Written task:
Can you recast all the records below as a numbered list, dropping the blank lines?

Supplied information:

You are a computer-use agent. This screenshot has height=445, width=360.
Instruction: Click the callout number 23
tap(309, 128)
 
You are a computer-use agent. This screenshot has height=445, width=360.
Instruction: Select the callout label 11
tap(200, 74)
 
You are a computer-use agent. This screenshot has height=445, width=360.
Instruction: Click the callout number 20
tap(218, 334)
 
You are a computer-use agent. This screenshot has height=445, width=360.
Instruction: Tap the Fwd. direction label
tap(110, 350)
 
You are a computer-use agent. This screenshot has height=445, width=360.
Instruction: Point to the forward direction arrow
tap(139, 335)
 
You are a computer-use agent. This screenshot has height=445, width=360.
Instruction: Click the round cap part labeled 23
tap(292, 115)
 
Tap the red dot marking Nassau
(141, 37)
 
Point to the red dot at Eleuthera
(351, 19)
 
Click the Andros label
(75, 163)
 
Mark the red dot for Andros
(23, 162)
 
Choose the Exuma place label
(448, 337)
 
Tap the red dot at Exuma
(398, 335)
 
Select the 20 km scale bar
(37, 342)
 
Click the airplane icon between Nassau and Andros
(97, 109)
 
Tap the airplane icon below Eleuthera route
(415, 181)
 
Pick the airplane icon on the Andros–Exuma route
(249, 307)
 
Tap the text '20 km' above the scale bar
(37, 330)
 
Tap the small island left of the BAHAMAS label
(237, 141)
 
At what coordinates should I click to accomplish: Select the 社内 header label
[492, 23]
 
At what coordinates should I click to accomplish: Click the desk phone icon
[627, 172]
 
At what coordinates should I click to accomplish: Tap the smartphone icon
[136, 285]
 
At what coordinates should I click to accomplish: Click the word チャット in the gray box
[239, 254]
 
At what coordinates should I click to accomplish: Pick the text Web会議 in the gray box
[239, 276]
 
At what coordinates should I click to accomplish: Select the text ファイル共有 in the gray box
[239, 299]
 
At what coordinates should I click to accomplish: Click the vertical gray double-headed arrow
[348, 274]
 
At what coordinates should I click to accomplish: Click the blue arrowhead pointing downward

Solution for this exercise:
1. You are a computer-use agent. This screenshot has height=445, width=360.
2. Instruction: Click the callout number 23
3. tap(309, 128)
4. You are a computer-use agent. This screenshot has height=445, width=360.
5. Instruction: Select the callout label 11
6. tap(200, 74)
7. You are a computer-use agent. This screenshot has height=445, width=360.
8. Instruction: Click the callout number 20
9. tap(218, 334)
10. You are a computer-use agent. This screenshot has height=445, width=360.
11. Instruction: Tap the Fwd. direction label
12. tap(110, 350)
13. You are a computer-use agent. This screenshot has height=445, width=360.
14. Instruction: Point to the forward direction arrow
15. tap(139, 335)
16. You are a computer-use agent. This screenshot has height=445, width=360.
17. Instruction: Click the round cap part labeled 23
18. tap(292, 115)
19. Tap the red dot marking Nassau
20. (141, 37)
21. Point to the red dot at Eleuthera
22. (351, 19)
23. Click the Andros label
24. (75, 163)
25. Mark the red dot for Andros
26. (23, 162)
27. Choose the Exuma place label
28. (448, 337)
29. Tap the red dot at Exuma
30. (398, 335)
31. Select the 20 km scale bar
32. (37, 342)
33. Click the airplane icon between Nassau and Andros
34. (97, 109)
35. Tap the airplane icon below Eleuthera route
36. (415, 181)
37. Pick the airplane icon on the Andros–Exuma route
38. (249, 307)
39. Tap the text '20 km' above the scale bar
40. (37, 330)
41. Tap the small island left of the BAHAMAS label
42. (237, 141)
43. At what coordinates should I click to accomplish: Select the 社内 header label
44. [492, 23]
45. At what coordinates should I click to accomplish: Click the desk phone icon
46. [627, 172]
47. At what coordinates should I click to accomplish: Tap the smartphone icon
48. [136, 285]
49. At what coordinates should I click to accomplish: Click the word チャット in the gray box
50. [239, 254]
51. At what coordinates should I click to accomplish: Pick the text Web会議 in the gray box
52. [239, 276]
53. At what coordinates should I click to accomplish: Select the text ファイル共有 in the gray box
54. [239, 299]
55. At what coordinates should I click to accomplish: Click the vertical gray double-headed arrow
56. [348, 274]
57. At what coordinates should I click to accomplish: Click the blue arrowhead pointing downward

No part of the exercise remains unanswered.